Please repeat word for word the line containing "You are a computer-use agent. Viewport: 749px" and every following line up to and including the last one below, pictures excluded.

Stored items
____
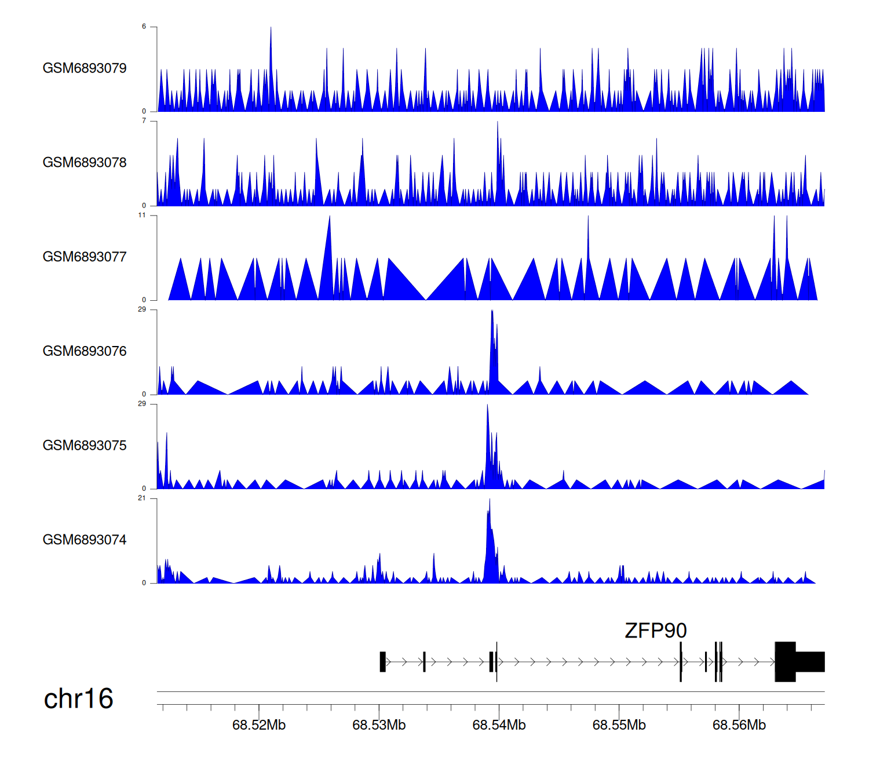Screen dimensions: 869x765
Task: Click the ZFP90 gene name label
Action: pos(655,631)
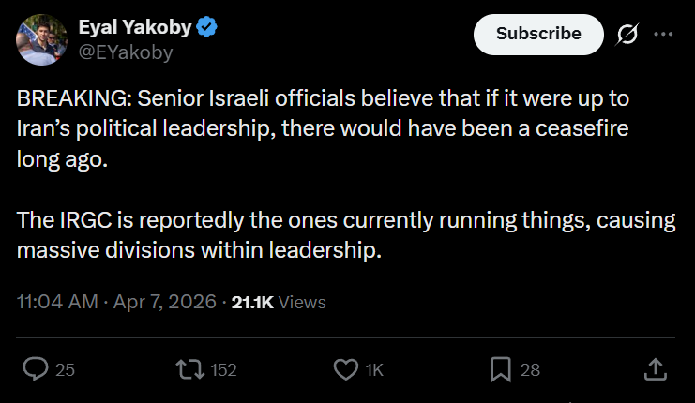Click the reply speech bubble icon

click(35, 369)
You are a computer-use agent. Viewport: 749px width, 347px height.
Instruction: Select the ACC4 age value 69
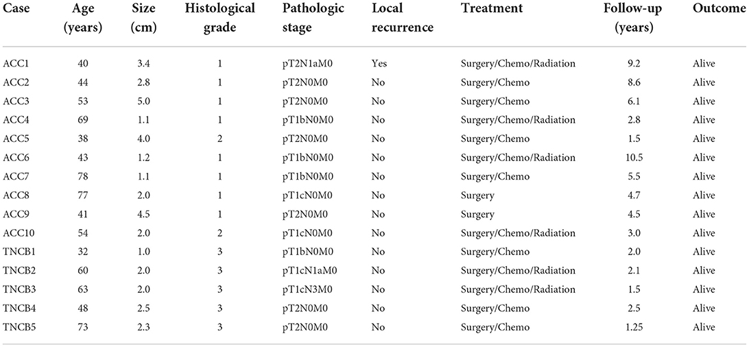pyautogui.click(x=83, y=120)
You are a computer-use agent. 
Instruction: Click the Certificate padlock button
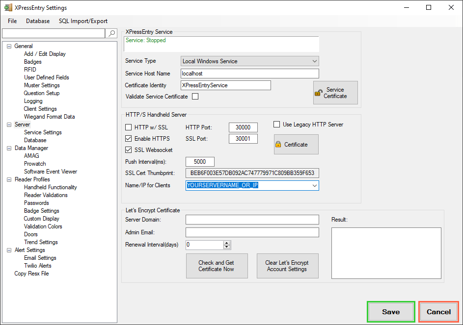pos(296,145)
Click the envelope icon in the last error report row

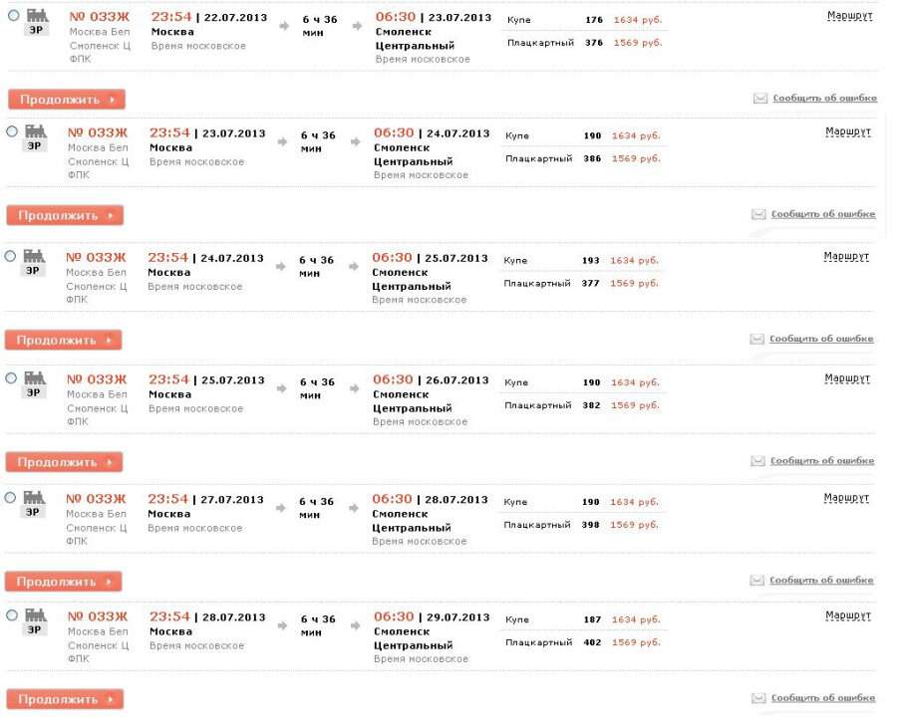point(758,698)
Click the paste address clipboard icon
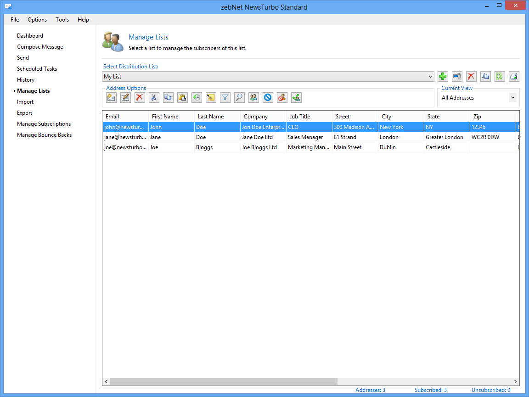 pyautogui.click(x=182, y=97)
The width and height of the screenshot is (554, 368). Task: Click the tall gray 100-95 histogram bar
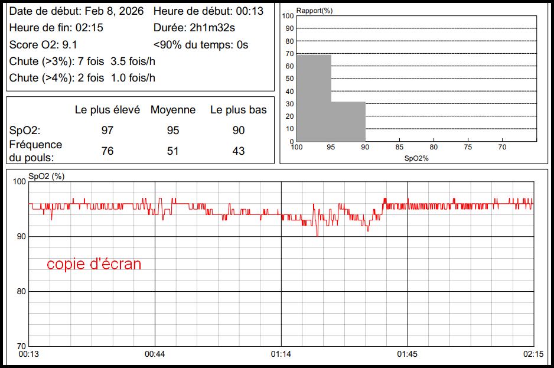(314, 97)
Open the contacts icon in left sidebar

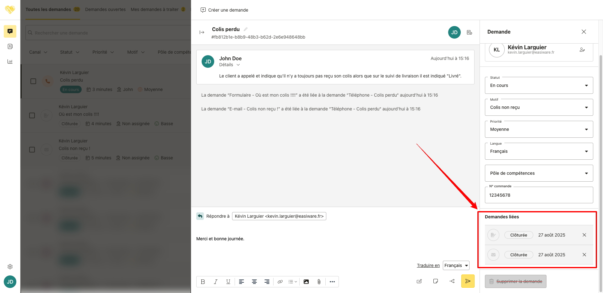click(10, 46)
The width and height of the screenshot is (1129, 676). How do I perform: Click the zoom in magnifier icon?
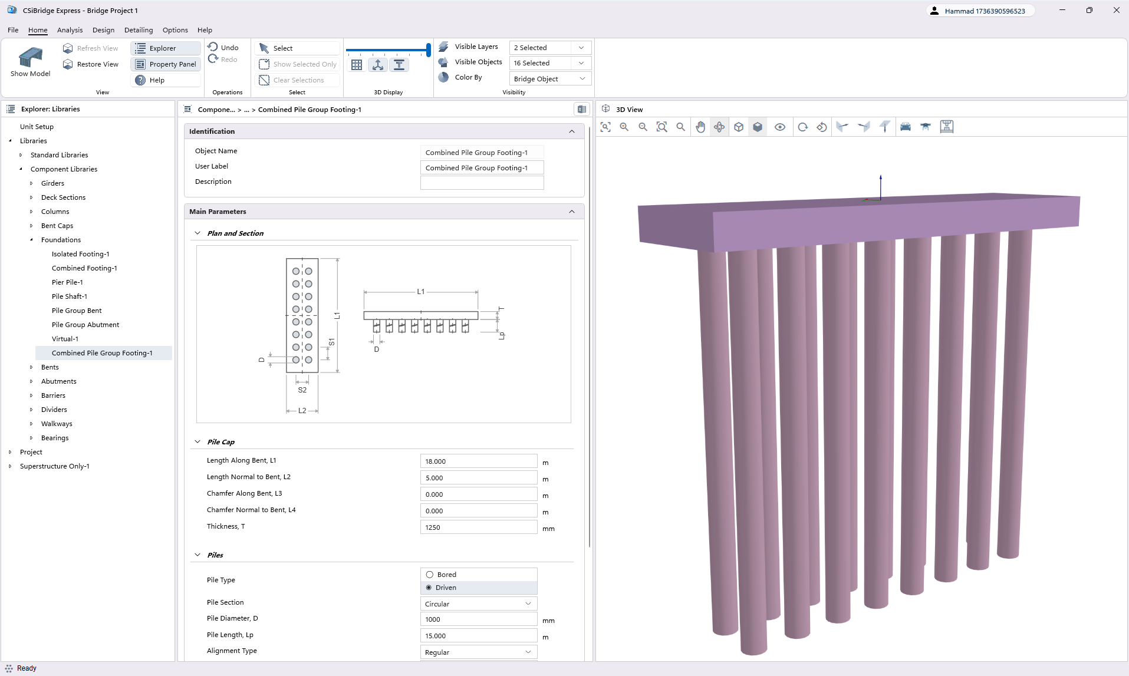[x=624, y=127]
____
RESULT FOR THIS EXERCISE:
You are a computer-use agent. Viewport: 749px width, 347px height.
Instruction: Select the ACC4 age value 69
pyautogui.click(x=83, y=120)
You are a computer-use agent. 
Instruction: Click the Certificate padlock button
pos(296,145)
Click the envelope icon in the last error report row

point(758,698)
Click the paste address clipboard icon
 pyautogui.click(x=182, y=97)
The width and height of the screenshot is (554, 368). Task: Click the tall gray 100-95 histogram bar
(314, 97)
Open the contacts icon in left sidebar

click(10, 46)
The width and height of the screenshot is (1129, 676). How do I perform: Click the zoom in magnifier icon?
[x=624, y=127]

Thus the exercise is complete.